An extensive Photography Exhibition covering Contemporary Latin America:'Resiliencia' currently on show at Milli Reasürans Art Gallery between 7-30 April 2011
Organized by PhotoEspaňa, 'Resiliencia' exhibition features the works of ten contemporary photographers chosen by the curator Claudi Carreras Guillén. * The notion of Resilience from
which the show’s title was taken, qualifies the regenerative capacity of a body after an impact,
and bears witness to this constant acclimation. The name is defined as “Capacity of a solid to recuperate its original form and size, when the forces causing the system’s deformation cease.”
In Latin America the artistic process arises in the midst of political, economic and social
turmoil. The artists found themselves compelled to explore new forms of conceptualization in order to draw attention to their projects amidst a sea of possibilities. Besides a wish to portray the changes taking place around them, they also reflect the role of images in society, employing all available sources in the creation of their work. In this way, habitual paradigms are questioned, and new visual codes of continual mutation occur.

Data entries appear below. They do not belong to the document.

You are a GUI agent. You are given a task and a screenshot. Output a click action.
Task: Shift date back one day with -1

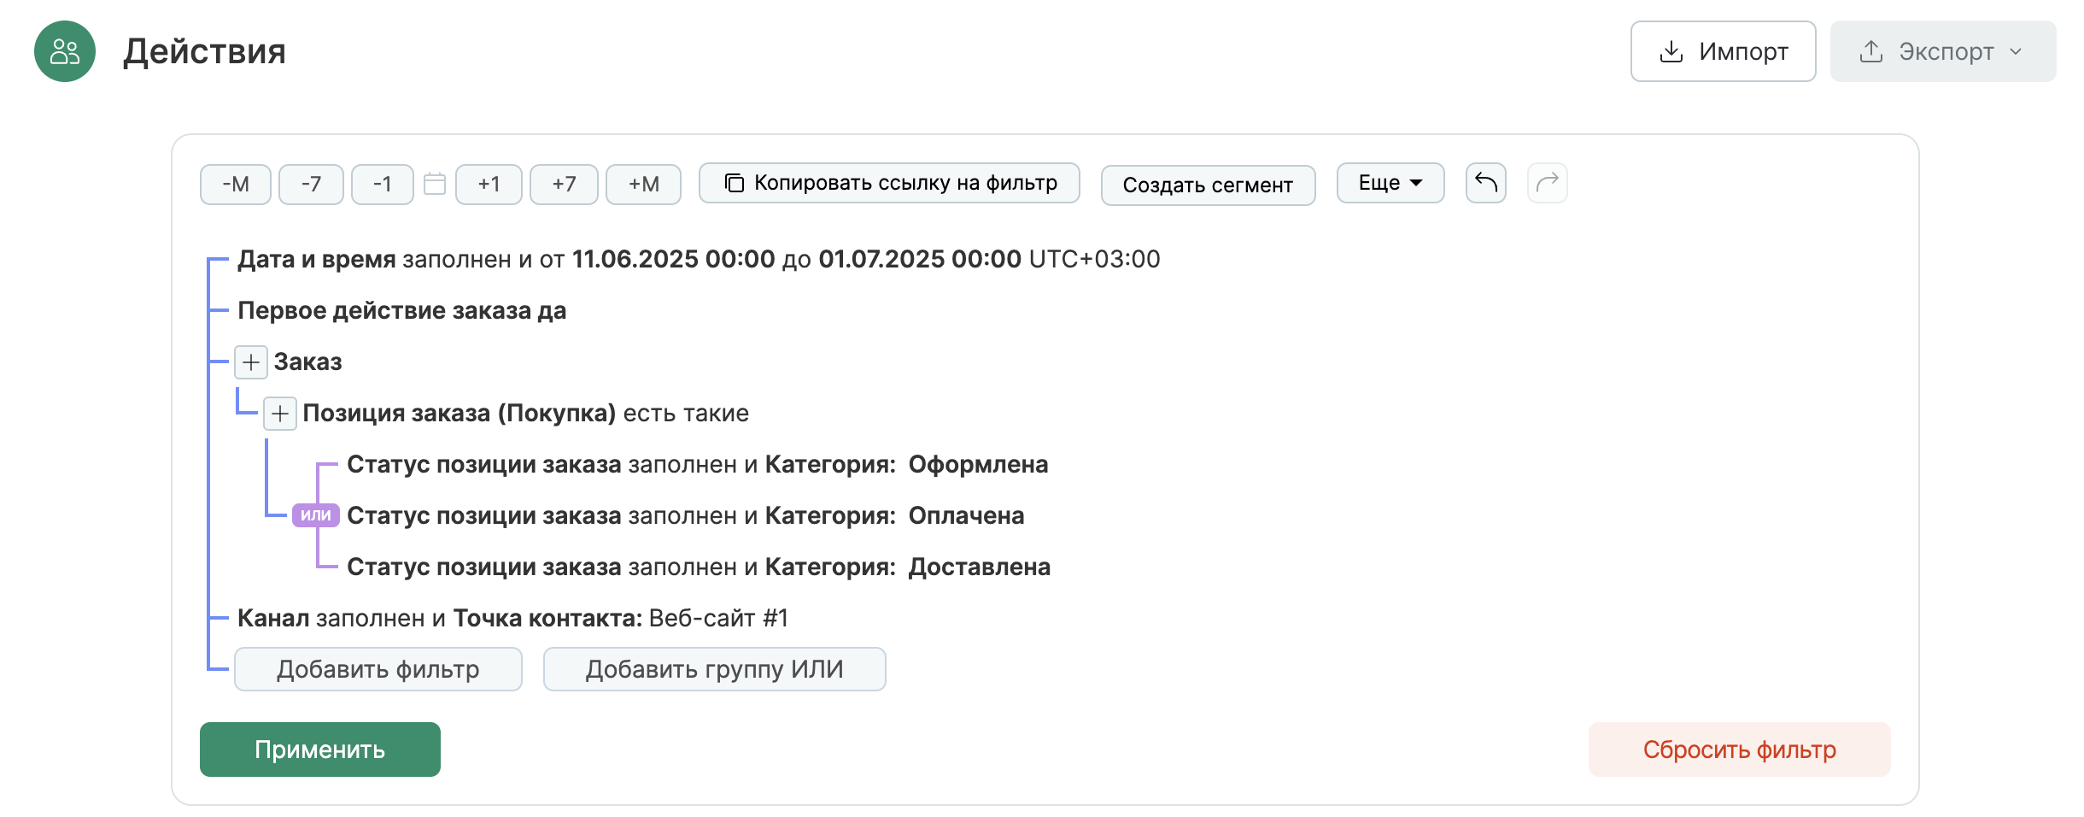click(383, 185)
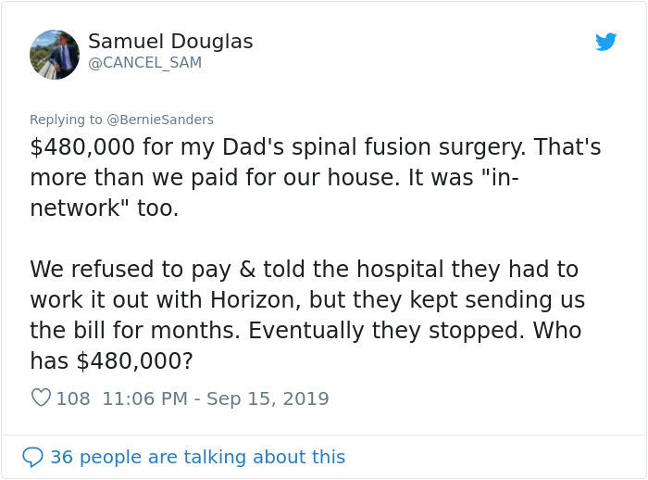This screenshot has width=648, height=480.
Task: Click the 108 likes count
Action: click(x=73, y=398)
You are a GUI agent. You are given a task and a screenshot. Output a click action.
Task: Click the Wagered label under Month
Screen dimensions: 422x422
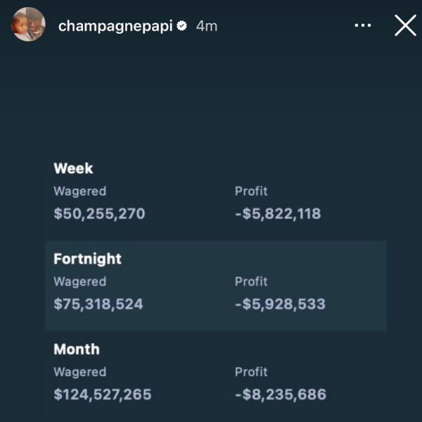click(x=79, y=372)
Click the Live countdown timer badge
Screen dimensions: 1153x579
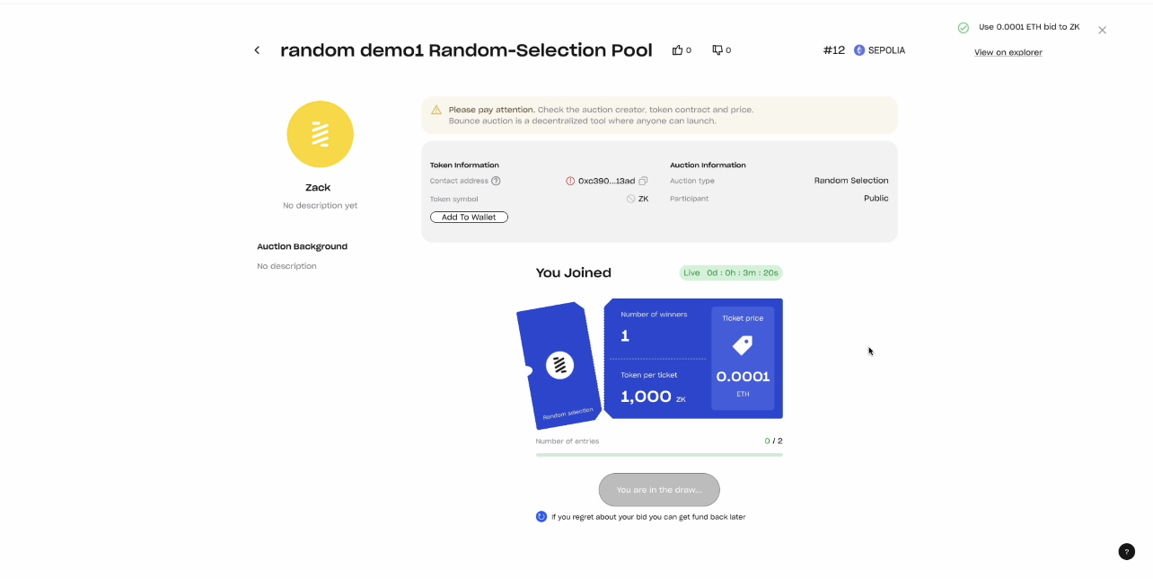[731, 273]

The photographers whose works are selected for this exhibition are Ana Cecilia Gonzales Vigil, Livia Corona, Ramiro Chaves, Tomás Munita, Mark Powell, Óscar Fernando Gómez Rodríguez, Morfi Jiménez, Nicola Okin Frioli, Dante Busquets and Pavka Segura.

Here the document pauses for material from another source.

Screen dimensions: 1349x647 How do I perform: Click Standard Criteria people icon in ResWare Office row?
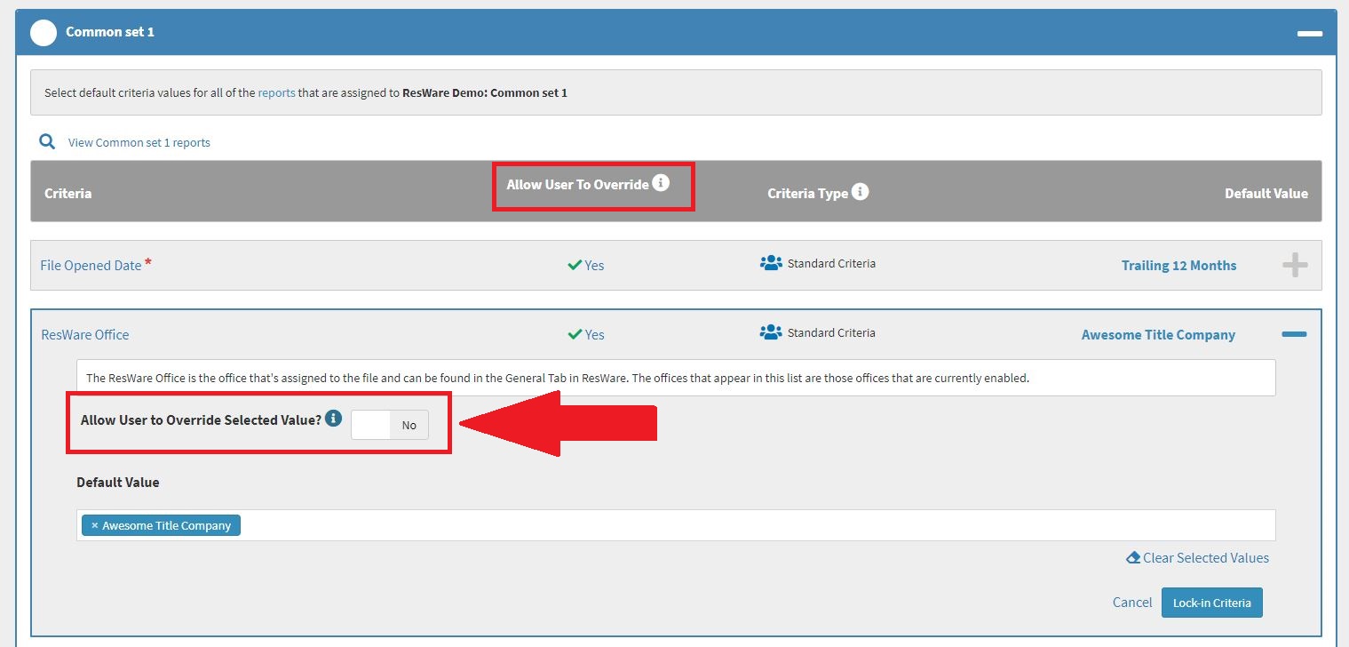tap(770, 332)
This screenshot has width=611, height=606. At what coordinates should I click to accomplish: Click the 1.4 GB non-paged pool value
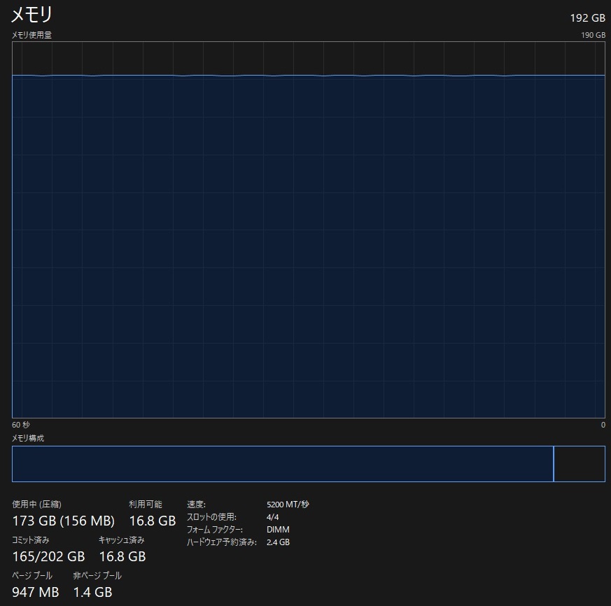(92, 592)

Ana Cecilia Gonzales Vigil´s project, “When the Tremor Stops”, shows images taken in Perú´s central coast in 2008, one year after the brutal earthquake that shook the country. It is possibly the work that most clearly identifies itself with the concept of resilience that gives title to the exhibition.The rebuilding task has not yet allowed the inhabitants of the area to return to everyday life, to normality. In her images the inhabitants try to rebuild their lives in totally devastated surroundings. What strikes one most is the look of normality on the faces of the persons portrayed in these images.
Livia Corona's 'Two million homes for Mexico', addresses directly the housing situation in Ixtapaluca, one of the towns with a fastest demographic growth rate in Latin America. Her images delve into the effect of the state housing policy on the people who suffer from it. They show in full front views the physionomy of these new urban settlements that experiment an exponential growth.
Ramiro Chaves' images take us to Miramar (Argentina), a small village that got flooded when the waters of the Mar Chiquita lake rose and then had to be moved elsewhere. The author guides us through unaccustomed landscapes charged with homesickness and mixed feelings. The inhabitants of the area had to leave their homes and businesses due to the succesive risings of the lagoon waters. Still, they refused to leave for good and instead they went on living beside its limits, where they are constantly at risk.